Negative public sentiment was a considerable obstacle to overcome. In spite of it, Reba Hurn, an attorney and Spokane Republican, decided it was time for a woman senator. She knew the problems women faced running for office and she developed a strategy to overcome them. Reba Hurn:

It is only a matter of being accustomed to a woman in the Senate. I decided to run for the Senate rather than the House because there have been five women elected to the House and none of them have been reelected. The reason for this is plain. The women members have been considered a curiosity, each one reported on every time she raises her voice or puts on a new dress. She is there but for one session and the men did not become accustomed to her presence. In the Senate it is different. The state senator serves through two sessions. Perhaps I will be a novelty for awhile, but by the close of the first session they will be in the habit of taking me for granted, and by the time the second session comes around, I shall be capable of constructive work. My handicap the first session will be no greater than that of a man, for what senator takes an outstanding role his first session?

Reba had an uphill battle. In 1922 the popular image of state politics was that of shady backroom deals being made in an atmosphere of whiskey and wild women. The public was concerned with protecting women's virtue. Reba responded:

Pooh! It is amusing how certain old fashioned ideas do persist. Women have been granted equal rights by the majority of the male voters. and there is no reason women should further ignore public service. We now stand on the same basis as men. Merit. I am qualified for this position, have a right to run for it. and am in the race.

Women's groups came out in droves to support her candidacy. Newly enfranchised women were anxious to have a woman represent them in the Senate. Reba was a fine, upstanding citizen, but most importantly she was a "dry".  As a Methodist woman she abhorred alcohol. Because she backed Prohibition, a popular issue in the state at the time, Reba gained the support of people who would not normally vote for a woman. Upon her arrival in 1923 to the State Legislature, a newspaper headline read: In her honor, the Senate appropriated money to build a women's lounge in the new capitol building, saying they were counting on women in its political future. The Senate welcomed Reba by making her the chairwoman of the Public Morals and State Libraries committees, a rare honor for a new member.

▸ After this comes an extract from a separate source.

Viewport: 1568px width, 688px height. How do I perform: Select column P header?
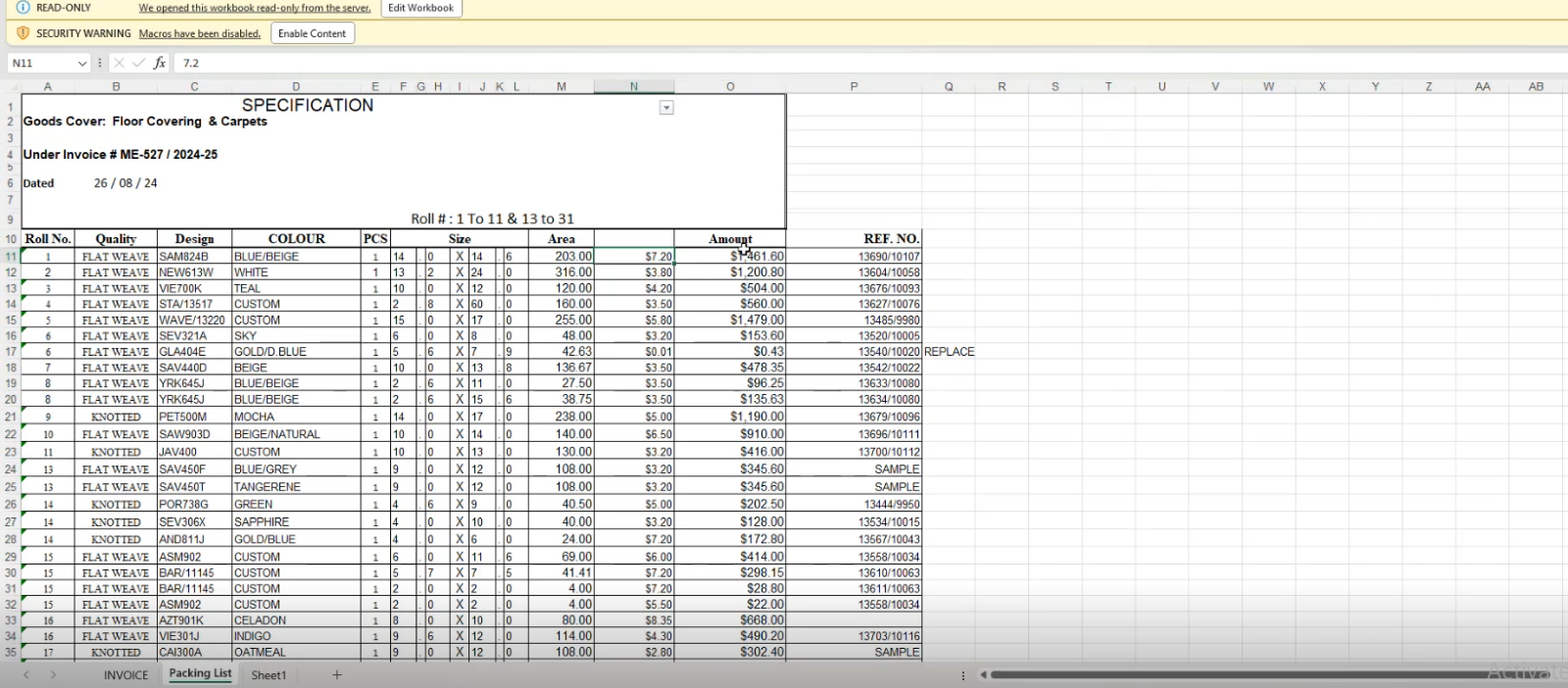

However, this act of generosity would prove to be a problem for later women legislators as they tried to move out of the newly designated "women's committees."

Reba worked diligently to be accepted as an equal member of the body but it was difficult as the only woman. At the end of her first session, the senators awarded Reba a diamond pin for "acting like a lady." Unfortunately, "acting like a lady" meant saying little, being content to keep to women's concerns, and most importantly, not questioning the behavior of her colleagues. Reba was careful to stay within her boundaries. She had done a great service for women by being elected to the Senate. She saw no reason to rock the boat.